Antisemitische Aussagen könnten plötzlich bei einer Familienfeier oder sogar bei der Veranstaltung einer christlichen Ortsgemeinde auftreten. Es gelte, darauf sofort zu reagieren. „Antisemitische Aussagen dürfen nicht im Raum stehen bleiben.“ Der Verursacher sollte deutlich, „aber in Ruhe“ direkt angesprochen werden. Die anderen müssten verstehen können, worum es gehe.

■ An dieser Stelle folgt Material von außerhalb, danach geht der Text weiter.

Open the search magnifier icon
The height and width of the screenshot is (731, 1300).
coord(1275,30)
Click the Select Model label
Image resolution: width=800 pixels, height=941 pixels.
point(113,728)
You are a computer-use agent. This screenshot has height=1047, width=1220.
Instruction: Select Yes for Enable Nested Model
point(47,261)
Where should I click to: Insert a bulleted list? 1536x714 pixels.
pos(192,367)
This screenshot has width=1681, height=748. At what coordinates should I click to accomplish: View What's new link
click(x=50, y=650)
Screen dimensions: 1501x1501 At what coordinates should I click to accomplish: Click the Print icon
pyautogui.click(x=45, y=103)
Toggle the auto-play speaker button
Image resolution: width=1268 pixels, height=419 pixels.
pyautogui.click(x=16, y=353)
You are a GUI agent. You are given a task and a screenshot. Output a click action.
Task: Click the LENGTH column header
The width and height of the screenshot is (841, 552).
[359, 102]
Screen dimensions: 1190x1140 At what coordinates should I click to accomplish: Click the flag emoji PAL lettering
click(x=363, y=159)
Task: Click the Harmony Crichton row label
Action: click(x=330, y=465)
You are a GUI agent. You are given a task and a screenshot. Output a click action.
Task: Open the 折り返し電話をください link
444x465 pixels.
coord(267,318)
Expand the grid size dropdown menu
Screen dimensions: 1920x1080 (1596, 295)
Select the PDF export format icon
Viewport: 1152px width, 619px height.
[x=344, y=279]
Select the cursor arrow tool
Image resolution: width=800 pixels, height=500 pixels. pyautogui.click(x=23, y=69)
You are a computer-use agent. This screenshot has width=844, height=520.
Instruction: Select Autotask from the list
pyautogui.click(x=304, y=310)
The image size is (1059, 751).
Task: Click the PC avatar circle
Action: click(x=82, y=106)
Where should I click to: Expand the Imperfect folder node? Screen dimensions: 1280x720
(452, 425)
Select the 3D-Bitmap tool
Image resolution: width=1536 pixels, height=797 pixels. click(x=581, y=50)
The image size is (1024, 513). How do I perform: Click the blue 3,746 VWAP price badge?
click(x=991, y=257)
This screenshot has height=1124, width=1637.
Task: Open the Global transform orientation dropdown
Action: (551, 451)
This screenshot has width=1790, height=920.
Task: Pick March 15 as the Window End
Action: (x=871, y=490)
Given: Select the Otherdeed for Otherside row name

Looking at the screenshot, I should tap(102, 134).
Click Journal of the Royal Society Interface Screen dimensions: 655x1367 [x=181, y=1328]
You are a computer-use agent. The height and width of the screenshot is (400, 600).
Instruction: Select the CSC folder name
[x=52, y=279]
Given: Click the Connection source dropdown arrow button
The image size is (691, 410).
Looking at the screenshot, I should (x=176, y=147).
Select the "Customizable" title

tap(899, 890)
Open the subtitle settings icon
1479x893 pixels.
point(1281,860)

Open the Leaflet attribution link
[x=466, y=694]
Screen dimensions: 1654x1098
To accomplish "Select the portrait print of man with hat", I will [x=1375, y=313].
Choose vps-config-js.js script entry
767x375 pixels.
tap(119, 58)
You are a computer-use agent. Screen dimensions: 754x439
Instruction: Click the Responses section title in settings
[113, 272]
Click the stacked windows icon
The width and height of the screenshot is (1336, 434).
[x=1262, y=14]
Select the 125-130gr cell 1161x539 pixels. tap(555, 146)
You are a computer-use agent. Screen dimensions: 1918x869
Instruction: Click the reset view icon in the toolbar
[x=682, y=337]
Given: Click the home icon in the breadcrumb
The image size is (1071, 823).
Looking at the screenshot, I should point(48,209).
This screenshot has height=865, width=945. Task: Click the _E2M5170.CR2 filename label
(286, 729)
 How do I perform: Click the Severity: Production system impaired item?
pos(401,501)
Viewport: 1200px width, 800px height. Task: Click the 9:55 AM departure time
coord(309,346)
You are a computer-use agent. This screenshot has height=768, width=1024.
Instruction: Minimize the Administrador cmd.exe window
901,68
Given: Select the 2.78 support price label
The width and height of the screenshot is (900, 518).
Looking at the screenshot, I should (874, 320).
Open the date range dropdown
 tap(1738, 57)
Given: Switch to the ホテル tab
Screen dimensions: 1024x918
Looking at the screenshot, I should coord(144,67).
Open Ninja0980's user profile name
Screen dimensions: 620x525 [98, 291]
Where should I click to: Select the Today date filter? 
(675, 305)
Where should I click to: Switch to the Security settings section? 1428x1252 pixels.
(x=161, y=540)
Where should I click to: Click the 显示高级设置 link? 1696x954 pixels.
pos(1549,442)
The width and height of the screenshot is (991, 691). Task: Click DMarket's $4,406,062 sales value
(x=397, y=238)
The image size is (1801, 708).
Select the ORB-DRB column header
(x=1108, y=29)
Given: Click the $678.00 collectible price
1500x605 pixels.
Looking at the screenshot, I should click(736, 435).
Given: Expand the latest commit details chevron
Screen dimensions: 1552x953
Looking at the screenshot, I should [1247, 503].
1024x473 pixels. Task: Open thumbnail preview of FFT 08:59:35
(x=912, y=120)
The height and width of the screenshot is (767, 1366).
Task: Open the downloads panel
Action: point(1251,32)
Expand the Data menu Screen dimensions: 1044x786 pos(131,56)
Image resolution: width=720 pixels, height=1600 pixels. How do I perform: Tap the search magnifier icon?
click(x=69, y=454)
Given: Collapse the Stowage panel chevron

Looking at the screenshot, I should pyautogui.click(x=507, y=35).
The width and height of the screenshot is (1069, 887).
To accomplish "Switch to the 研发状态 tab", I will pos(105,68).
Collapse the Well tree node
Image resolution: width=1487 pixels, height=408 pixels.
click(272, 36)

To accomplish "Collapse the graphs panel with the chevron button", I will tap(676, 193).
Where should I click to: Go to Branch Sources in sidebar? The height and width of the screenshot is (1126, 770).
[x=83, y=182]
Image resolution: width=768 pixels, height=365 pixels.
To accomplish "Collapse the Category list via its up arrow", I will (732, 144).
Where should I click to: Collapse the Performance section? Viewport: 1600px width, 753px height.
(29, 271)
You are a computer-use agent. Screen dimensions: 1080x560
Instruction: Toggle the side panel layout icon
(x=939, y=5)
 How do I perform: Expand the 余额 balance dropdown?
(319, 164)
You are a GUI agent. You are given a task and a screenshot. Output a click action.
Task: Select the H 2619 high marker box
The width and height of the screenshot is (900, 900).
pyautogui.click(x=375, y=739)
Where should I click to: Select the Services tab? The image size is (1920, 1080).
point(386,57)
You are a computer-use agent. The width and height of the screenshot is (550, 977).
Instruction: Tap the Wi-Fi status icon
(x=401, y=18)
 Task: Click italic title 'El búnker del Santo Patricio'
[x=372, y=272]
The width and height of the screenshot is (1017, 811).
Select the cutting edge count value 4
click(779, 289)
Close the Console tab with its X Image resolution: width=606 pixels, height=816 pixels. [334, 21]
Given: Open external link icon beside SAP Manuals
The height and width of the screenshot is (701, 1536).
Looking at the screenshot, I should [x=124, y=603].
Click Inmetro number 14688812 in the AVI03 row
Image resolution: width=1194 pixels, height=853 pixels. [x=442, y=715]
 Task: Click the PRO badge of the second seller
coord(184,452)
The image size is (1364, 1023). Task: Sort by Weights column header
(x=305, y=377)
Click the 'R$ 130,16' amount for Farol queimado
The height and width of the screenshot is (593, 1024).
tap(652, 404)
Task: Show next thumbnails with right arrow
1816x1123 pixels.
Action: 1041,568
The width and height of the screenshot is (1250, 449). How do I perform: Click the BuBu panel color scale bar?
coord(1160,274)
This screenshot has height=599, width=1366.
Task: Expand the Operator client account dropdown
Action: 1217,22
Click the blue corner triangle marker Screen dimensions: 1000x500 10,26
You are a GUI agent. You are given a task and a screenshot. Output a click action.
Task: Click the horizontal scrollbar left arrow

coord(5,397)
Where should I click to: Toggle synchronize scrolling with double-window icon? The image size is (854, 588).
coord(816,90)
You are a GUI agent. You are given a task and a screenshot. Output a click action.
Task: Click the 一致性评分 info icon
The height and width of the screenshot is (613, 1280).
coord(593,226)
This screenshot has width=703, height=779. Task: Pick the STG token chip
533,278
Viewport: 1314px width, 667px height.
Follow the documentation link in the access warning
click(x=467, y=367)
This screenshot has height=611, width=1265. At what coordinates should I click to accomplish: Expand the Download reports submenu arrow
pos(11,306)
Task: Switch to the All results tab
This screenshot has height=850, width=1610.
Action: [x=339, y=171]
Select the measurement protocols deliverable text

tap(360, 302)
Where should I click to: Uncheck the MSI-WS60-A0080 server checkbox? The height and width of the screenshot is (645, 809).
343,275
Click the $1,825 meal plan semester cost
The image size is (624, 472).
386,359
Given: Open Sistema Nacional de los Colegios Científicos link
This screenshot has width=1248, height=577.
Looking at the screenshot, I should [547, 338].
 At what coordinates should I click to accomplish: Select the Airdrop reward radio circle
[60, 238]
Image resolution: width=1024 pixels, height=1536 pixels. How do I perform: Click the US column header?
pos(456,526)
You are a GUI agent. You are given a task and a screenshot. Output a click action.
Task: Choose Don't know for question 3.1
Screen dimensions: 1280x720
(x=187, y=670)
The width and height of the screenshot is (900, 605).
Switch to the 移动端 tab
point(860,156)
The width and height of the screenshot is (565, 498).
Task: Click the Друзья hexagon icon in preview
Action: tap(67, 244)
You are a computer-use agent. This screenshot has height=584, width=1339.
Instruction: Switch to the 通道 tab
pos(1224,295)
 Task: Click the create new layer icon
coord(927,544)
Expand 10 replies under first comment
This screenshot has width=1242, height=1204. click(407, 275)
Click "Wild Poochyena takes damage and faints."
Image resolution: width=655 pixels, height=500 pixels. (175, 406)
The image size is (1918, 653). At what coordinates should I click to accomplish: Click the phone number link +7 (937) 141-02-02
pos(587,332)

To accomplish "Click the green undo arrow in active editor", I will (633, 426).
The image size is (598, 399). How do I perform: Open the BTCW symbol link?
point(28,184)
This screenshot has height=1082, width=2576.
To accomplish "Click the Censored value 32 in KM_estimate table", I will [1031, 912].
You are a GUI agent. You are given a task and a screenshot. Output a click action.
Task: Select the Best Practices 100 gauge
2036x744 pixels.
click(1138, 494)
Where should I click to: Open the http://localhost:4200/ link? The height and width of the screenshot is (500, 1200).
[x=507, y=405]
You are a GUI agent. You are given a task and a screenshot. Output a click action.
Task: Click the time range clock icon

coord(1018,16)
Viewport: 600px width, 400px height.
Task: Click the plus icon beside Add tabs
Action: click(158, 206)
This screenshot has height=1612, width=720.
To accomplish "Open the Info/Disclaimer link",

Durch Christus sei der ewige Bund Gottes mit dem jüdischen Volk für alle Völker geöffnet worden. So hätten Christen Anteil an diesem bestehenden Bund erlangt. „Er ist die Wurzel, die uns trägt. Wir würden das Evangelium verdunkeln und uns selbst die Grundlage unserer Existenz entziehen, wenn wir Antisemitismus zuliessen“, betonte Päschel.